Model may provide security benchmark

The CIO Council on Thursday will present to Congress plans for a model that enables agencies to evaluate their security capabilities

The CIO Council on Thursday will present to Congress the draft of a model

that will enable agencies to evaluate and rank their security capabilities.

The council's Security Subcommittee is developing the Information Technology

Security Maturity Framework as a way for agencies, Congress and auditors,

such as the General Accounting Office, to tell how well security has been

incorporated into an agency's business process.

The model also could be used as a benchmark for measuring one agency's

security level against another, an ability that interests Rep. Stephen Horn

(R-Calif.), said John Gilligan, chief information officer at the Energy

Department and co-chairman of the CIO Council subcommittee.

"We've suggested to Congressman Horn that we use something like this

to encourage agencies to address the levels of security," Gilligan said.
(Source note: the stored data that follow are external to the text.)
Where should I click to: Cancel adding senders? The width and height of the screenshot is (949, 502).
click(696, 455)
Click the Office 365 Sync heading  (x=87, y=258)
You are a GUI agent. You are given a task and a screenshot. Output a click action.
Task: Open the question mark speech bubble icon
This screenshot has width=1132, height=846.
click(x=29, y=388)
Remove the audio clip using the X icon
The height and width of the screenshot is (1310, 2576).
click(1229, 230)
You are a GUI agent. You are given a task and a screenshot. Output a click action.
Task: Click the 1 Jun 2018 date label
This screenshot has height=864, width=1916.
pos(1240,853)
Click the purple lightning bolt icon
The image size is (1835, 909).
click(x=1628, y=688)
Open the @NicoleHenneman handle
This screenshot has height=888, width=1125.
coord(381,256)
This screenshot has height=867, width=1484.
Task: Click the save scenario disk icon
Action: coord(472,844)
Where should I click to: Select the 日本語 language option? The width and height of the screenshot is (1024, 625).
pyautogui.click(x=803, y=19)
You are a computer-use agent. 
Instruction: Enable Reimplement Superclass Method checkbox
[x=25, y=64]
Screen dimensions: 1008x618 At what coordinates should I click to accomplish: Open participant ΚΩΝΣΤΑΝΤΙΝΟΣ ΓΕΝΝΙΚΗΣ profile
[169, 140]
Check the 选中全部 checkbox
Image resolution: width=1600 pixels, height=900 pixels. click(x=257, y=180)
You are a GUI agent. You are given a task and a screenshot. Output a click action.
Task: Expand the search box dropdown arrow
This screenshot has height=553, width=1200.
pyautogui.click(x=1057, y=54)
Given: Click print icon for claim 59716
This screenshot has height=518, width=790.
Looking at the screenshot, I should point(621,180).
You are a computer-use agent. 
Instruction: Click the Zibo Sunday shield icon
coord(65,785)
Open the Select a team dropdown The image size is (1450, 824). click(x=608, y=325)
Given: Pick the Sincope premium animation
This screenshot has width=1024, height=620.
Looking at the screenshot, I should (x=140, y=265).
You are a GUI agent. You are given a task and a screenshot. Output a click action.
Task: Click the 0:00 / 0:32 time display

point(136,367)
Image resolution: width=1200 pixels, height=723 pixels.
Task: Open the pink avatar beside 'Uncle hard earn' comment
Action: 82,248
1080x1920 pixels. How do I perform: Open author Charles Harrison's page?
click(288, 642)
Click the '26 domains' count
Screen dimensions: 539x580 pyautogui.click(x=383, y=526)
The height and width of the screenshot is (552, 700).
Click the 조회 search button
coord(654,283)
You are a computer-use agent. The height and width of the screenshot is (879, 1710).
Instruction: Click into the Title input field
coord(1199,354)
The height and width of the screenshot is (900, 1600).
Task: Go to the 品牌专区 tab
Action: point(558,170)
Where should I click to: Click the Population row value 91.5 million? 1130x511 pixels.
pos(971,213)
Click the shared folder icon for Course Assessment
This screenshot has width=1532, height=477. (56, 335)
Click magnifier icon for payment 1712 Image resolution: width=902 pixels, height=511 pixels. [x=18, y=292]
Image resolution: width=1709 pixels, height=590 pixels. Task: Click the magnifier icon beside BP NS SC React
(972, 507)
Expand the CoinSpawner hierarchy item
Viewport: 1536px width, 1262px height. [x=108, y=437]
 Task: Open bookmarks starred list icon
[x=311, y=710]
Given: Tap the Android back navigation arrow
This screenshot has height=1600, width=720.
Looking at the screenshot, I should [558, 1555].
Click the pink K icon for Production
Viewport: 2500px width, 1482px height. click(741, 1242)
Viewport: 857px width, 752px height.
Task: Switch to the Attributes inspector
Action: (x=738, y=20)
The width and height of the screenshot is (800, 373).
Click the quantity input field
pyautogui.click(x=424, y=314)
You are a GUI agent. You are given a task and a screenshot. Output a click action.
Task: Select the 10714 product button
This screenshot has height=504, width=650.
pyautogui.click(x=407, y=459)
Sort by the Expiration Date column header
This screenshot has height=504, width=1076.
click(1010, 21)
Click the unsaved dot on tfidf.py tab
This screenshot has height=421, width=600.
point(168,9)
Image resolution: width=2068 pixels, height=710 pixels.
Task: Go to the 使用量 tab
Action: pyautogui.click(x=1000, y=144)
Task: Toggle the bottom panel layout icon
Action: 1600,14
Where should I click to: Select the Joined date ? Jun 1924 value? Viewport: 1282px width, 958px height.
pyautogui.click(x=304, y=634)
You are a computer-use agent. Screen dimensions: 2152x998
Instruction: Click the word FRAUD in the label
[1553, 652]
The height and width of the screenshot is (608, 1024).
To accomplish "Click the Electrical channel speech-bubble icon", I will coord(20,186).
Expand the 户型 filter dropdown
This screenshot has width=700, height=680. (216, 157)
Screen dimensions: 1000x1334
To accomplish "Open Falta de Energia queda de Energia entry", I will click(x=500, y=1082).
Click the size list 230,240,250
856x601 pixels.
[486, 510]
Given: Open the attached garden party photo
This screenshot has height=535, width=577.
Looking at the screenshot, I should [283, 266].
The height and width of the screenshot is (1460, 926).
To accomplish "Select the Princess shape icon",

Horn led the development of a system to grade agencies on Year 2000

readiness, and he and other members of Congress are looking for a similar

system for grading security capabilities.

The framework is based on the Carnegie Mellon Software Engineering Institute's

Capability Maturity Model. CMMs measure the maturity of an organization's

processes, tracking levels from an ad hoc process known by only a few people

to a repeatable process that has been institutionalized.

The council is working with SEI director Steve Cross to review the comments

on the subcommittee's draft and formalize the framework so it can be used

by agencies and Congress, Gilligan said.